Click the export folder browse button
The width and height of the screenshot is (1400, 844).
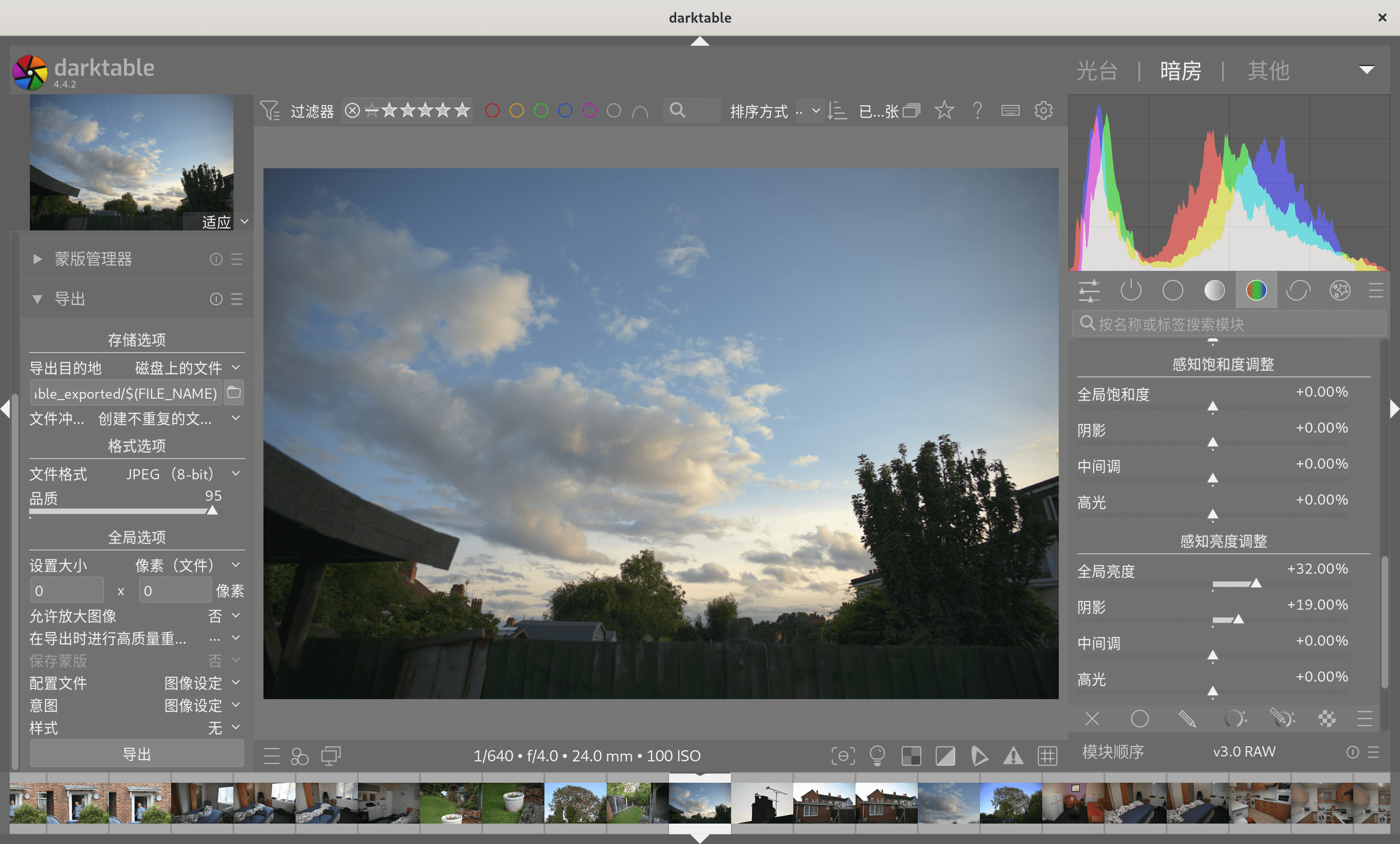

++++++++++++++++++++

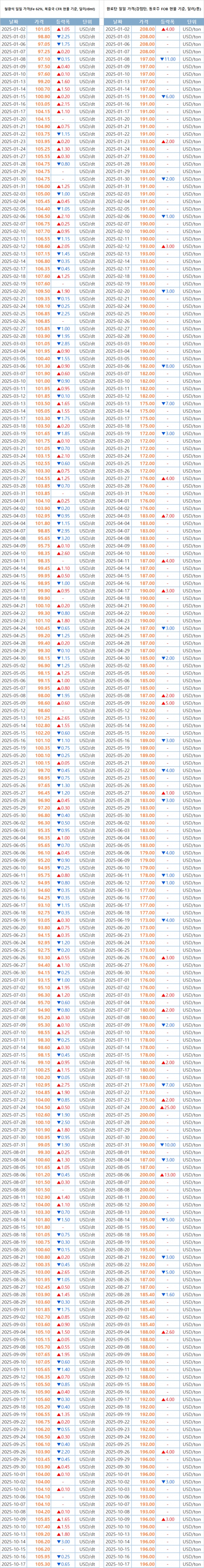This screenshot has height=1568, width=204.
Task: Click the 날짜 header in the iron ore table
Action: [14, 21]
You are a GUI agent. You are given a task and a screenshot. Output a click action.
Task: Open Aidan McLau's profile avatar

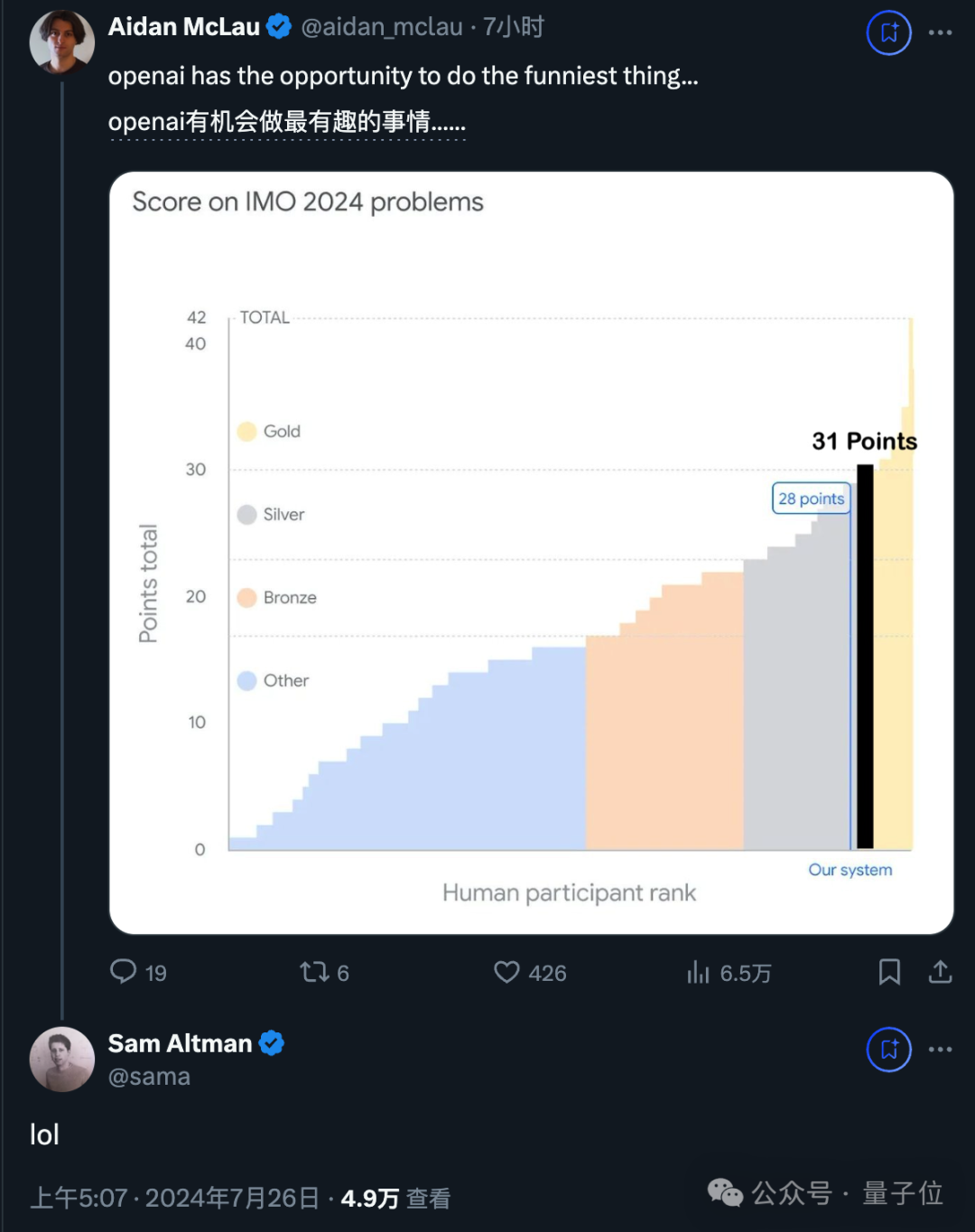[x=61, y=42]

++++++++++++++++++++

### WHAT YOU WILL DO:
Copy the material word for word, beginning with the line that contains "You are a GUI" and ending with the line that contains "[x=61, y=42]". Leave the pictures out.

### SOLUTION TO THE EXERCISE:
You are a GUI agent. You are given a task and a screenshot. Output a click action.
Task: Open Aidan McLau's profile avatar

[x=61, y=42]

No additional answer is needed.